BWI officials to search for old cemetery

A Hanover site that may be an old family cemetery that dates to the 1800s lies in the path of the $1.3 billion expansion of Baltimore-Washington International Airport, and airport officials are making plans to move any graves.

The Maryland Aviation Administration is planning to relocate any human remains from a site believed to be the Plummer Cemetery to a nearby graveyard. But the MAA does not know if the site, which has no headstones or markers, is a cemetery. An archaeological study of the area revealed that the 1,740-square-foot wooded plot east of Valley Road looks as if it were once a graveyard.
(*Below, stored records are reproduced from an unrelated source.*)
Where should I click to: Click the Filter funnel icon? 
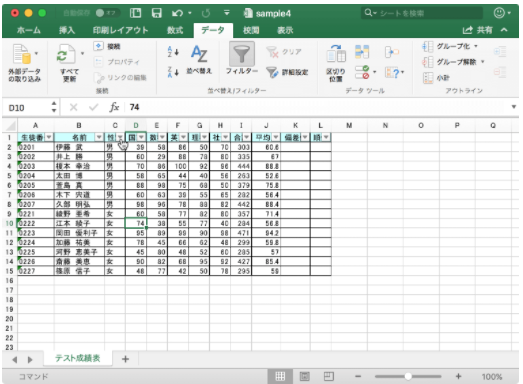coord(242,54)
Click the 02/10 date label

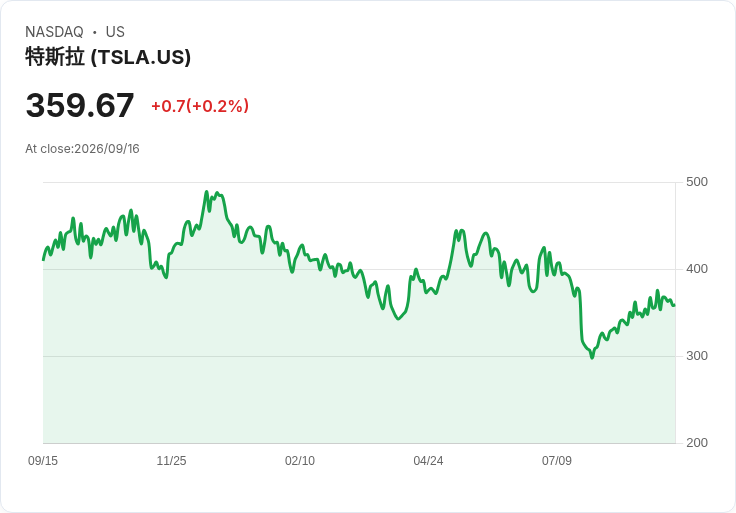coord(300,461)
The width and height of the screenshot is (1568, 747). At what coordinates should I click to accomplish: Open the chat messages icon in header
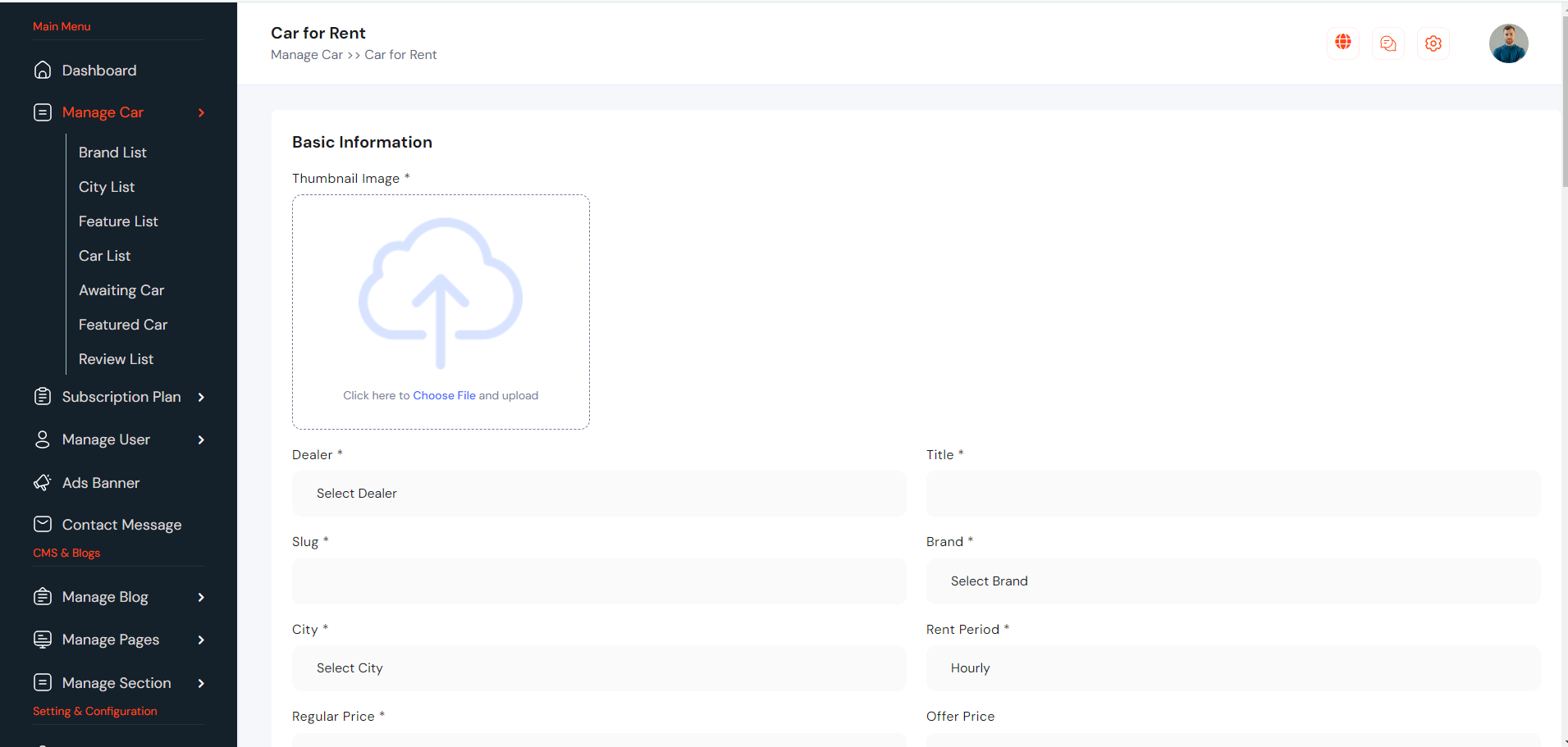pyautogui.click(x=1387, y=43)
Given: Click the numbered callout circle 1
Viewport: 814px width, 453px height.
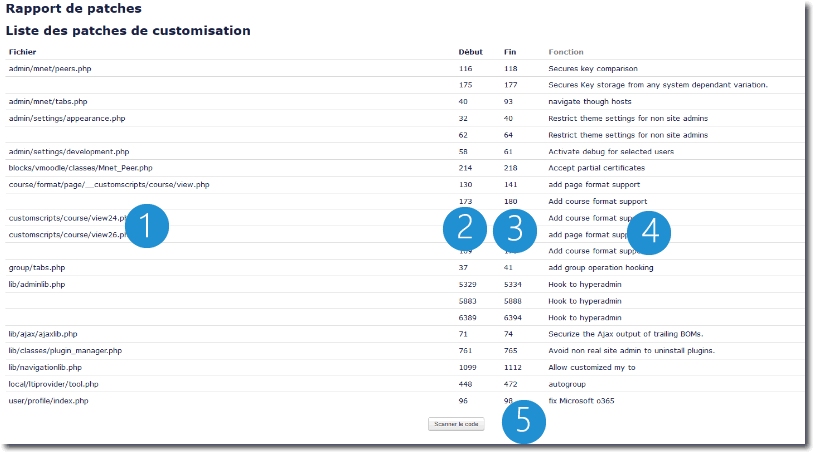Looking at the screenshot, I should click(x=144, y=226).
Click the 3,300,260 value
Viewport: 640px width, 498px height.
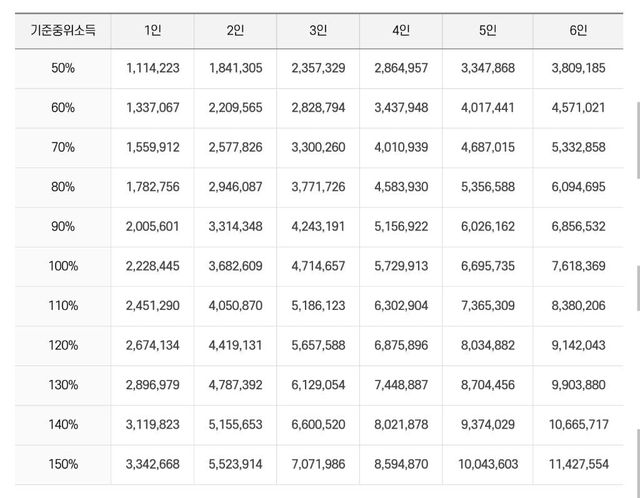click(318, 147)
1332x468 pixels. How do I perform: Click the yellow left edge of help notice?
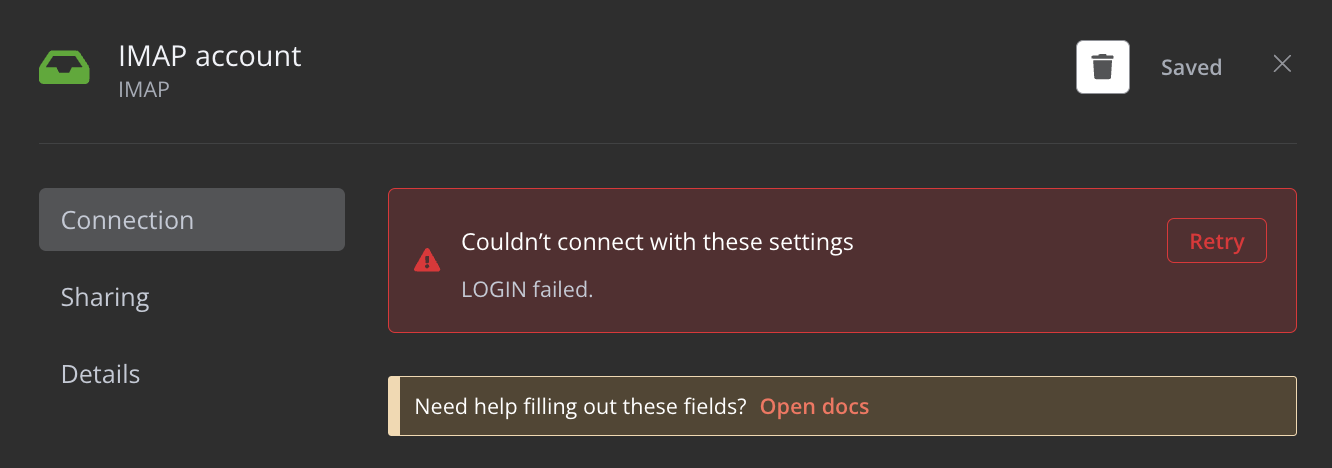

The study, commissioned by the MAA, found depressions in the terrain indicative of a cemetery that could be several hundred years old, BWI spokesman John White said yesterday. Land records show that in 1862, Yate Plummer owned 484 acres, called Plummer Pasture, he said. A family cemetery was also on the land, but its size and location are not clear, he said.
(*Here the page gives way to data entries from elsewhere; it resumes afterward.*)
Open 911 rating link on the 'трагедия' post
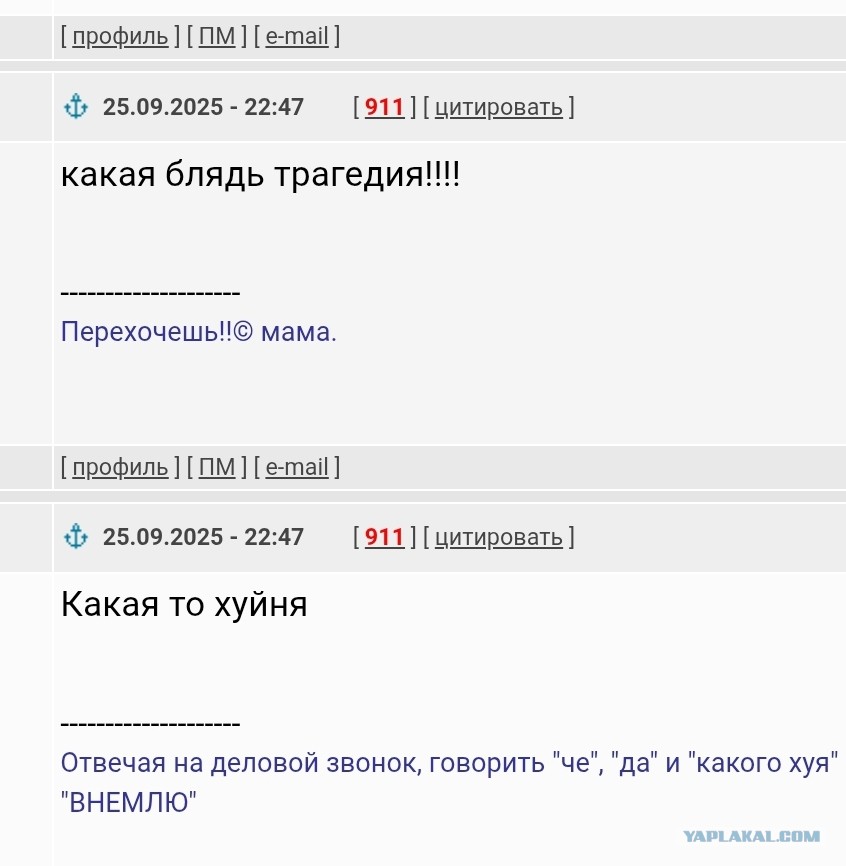Screen dimensions: 846x866 [384, 107]
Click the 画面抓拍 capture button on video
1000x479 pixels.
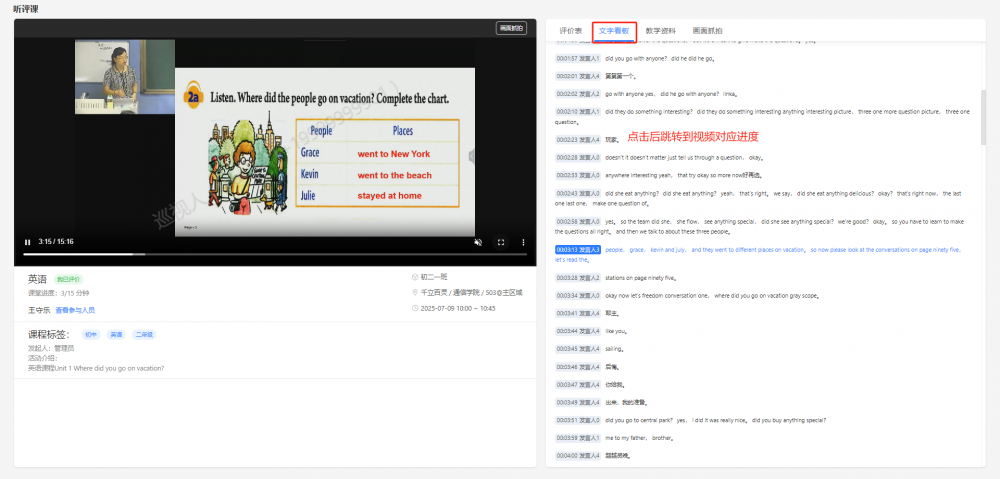pos(511,28)
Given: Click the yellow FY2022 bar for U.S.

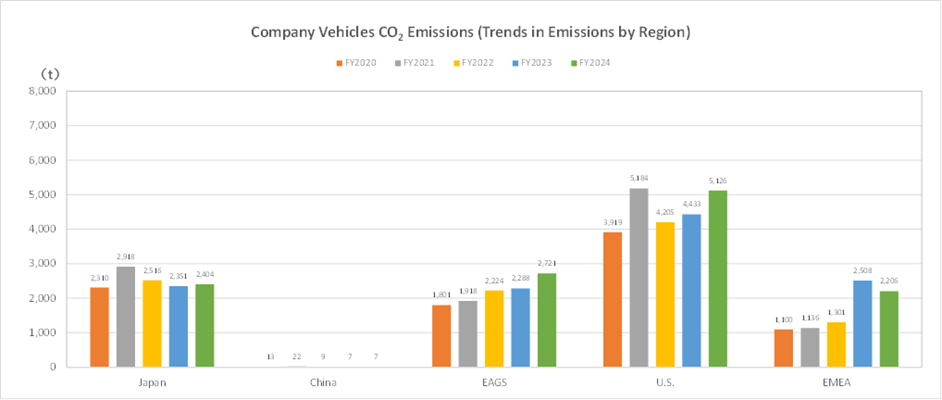Looking at the screenshot, I should point(665,294).
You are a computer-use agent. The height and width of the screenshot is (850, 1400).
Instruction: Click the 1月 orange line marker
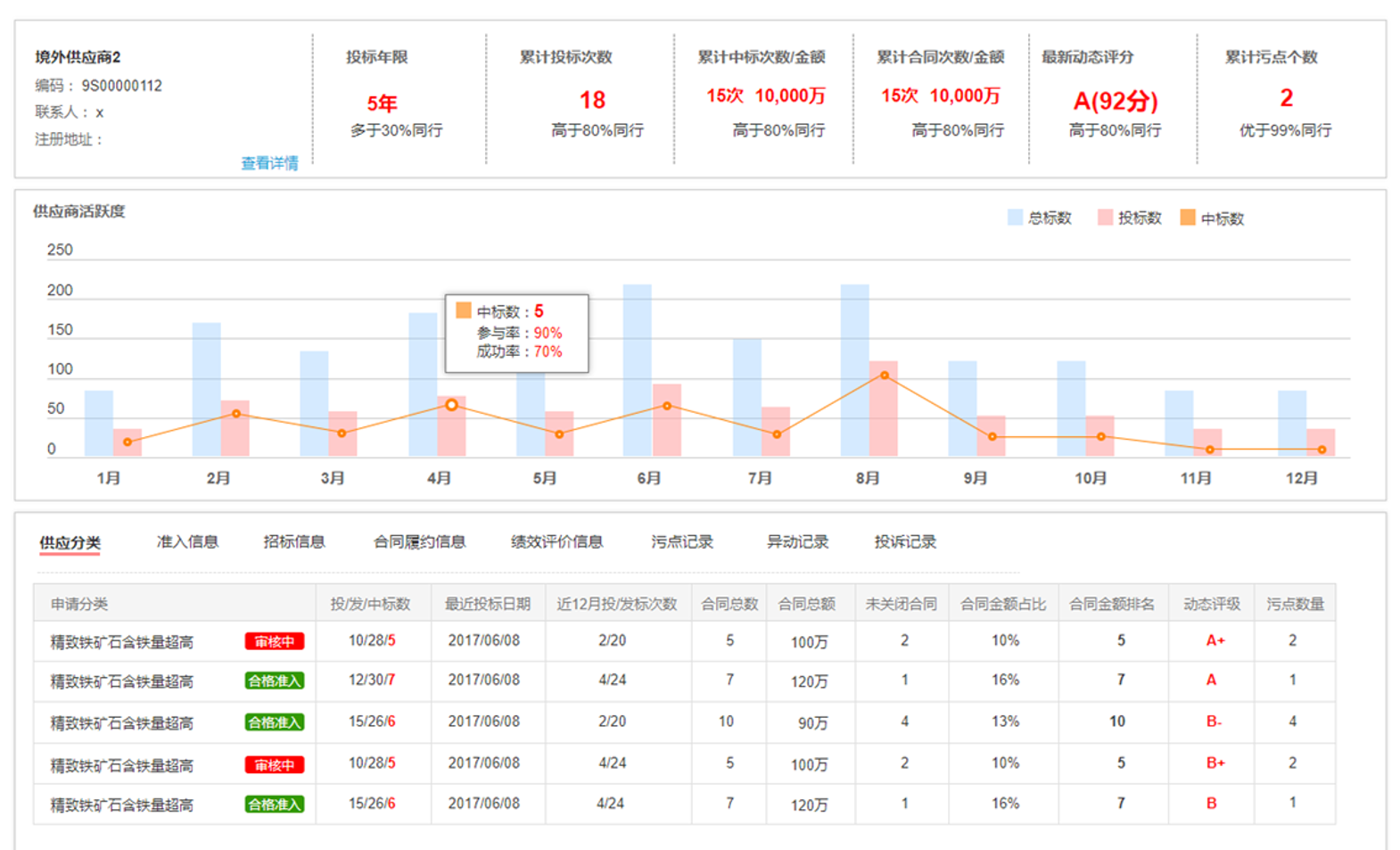(x=128, y=442)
The MAA published a legal notice yesterday aimed at possible heirs and relatives to notify them of the relocation plans.


"We may not find anything," White said. "But this is the process we go through because of our archaeological review."

If the MAA receives authorization from the Anne Arundel County state's attorney, it plans to excavate next month and move any remains to Friendship Cemetery, off Mathison Way near the airport runways and behind the BWI Fire Rescue Department. The 3-acre cemetery, which existed before the airport, is still in use.

The site thought to be the Plummer Cemetery lies in a 78-acre area that will be used for a new rental-car facility, part of the airport's expansion. The facility, which will be able to hold up to 10 companies, is scheduled to be built in Stoney Run by 2003.

Richard B. Hughes, chief of the Office of Archeology for the Maryland Historic Trust, said small, unmarked cemeteries are common in the area. He said that since the 17th century, families living outside of towns would be buried in small plots on their farm property. When the farms are abandoned and the cemeteries no longer used, the markers might be moved.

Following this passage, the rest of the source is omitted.